▸ BRIEF
Count the lines in the entries that contain the string "save" and reply with only the number.

■ ■ ■ ■ ■ ■ ■

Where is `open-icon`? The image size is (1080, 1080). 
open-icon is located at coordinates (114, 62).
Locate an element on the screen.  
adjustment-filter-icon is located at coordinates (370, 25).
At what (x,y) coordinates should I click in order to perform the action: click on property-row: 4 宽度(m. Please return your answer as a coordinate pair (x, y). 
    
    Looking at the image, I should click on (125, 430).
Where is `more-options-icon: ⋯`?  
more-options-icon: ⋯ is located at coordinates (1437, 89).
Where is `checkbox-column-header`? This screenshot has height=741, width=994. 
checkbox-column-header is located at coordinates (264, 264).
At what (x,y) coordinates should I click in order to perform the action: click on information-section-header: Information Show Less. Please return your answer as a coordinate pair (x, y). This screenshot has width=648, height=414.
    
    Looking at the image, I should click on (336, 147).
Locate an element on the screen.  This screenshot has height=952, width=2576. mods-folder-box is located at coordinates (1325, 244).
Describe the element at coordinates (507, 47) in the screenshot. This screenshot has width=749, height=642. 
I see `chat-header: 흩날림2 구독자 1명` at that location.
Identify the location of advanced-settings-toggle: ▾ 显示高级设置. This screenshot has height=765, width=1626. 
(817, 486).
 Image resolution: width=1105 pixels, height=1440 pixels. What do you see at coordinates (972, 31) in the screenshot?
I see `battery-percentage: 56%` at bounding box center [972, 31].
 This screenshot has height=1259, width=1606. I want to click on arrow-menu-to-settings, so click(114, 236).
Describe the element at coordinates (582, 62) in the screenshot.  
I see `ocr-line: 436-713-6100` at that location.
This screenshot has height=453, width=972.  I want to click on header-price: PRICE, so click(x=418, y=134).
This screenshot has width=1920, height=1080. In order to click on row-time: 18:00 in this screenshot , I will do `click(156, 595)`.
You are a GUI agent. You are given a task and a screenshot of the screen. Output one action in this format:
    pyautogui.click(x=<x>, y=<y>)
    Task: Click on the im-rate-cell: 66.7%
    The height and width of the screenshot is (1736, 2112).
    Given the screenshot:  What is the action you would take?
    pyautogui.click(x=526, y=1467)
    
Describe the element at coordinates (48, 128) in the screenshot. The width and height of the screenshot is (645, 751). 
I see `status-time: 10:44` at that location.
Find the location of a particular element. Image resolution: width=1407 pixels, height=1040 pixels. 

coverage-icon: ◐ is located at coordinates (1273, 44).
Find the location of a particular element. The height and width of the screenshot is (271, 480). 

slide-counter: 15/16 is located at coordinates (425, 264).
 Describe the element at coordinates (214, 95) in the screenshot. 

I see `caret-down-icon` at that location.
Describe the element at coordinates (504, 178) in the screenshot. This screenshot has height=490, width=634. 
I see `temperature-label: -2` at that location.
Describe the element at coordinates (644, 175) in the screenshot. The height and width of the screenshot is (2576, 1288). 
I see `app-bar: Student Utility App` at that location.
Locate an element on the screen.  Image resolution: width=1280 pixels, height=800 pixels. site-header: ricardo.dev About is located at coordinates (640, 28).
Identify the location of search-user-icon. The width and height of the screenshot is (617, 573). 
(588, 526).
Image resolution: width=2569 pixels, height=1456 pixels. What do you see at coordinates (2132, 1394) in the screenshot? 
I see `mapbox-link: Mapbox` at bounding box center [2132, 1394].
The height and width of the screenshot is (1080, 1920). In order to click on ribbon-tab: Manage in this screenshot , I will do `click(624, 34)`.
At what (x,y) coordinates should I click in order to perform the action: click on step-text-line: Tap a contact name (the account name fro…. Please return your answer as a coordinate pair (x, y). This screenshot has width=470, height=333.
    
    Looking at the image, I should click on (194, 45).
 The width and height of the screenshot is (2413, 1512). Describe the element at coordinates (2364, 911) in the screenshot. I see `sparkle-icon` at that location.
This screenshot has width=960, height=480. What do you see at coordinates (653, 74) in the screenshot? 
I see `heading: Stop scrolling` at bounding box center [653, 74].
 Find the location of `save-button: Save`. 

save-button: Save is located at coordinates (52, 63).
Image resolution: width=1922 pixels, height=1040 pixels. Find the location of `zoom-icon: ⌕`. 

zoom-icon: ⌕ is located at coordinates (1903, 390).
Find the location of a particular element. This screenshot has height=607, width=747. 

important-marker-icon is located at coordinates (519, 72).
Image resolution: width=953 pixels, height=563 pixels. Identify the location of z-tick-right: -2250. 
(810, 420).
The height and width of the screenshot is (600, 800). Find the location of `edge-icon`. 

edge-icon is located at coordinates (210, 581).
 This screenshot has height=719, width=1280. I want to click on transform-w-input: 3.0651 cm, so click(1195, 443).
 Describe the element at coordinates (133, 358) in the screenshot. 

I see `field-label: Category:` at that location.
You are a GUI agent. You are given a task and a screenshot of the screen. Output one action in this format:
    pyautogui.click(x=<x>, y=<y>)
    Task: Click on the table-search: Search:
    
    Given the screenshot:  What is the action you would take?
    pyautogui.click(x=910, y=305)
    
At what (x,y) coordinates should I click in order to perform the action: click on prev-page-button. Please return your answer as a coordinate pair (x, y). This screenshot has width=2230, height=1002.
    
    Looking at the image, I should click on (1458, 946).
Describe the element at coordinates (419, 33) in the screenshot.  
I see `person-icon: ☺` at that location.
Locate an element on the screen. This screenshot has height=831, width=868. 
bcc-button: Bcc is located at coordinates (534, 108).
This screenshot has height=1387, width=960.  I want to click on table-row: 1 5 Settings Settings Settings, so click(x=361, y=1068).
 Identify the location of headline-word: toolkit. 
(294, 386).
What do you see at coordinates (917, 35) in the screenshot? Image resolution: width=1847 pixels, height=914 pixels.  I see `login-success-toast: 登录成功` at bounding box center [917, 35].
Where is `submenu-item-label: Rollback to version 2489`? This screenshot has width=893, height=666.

■ ■ ■ ■ ■ ■ ■

▸ PROBLEM SOLUTION
2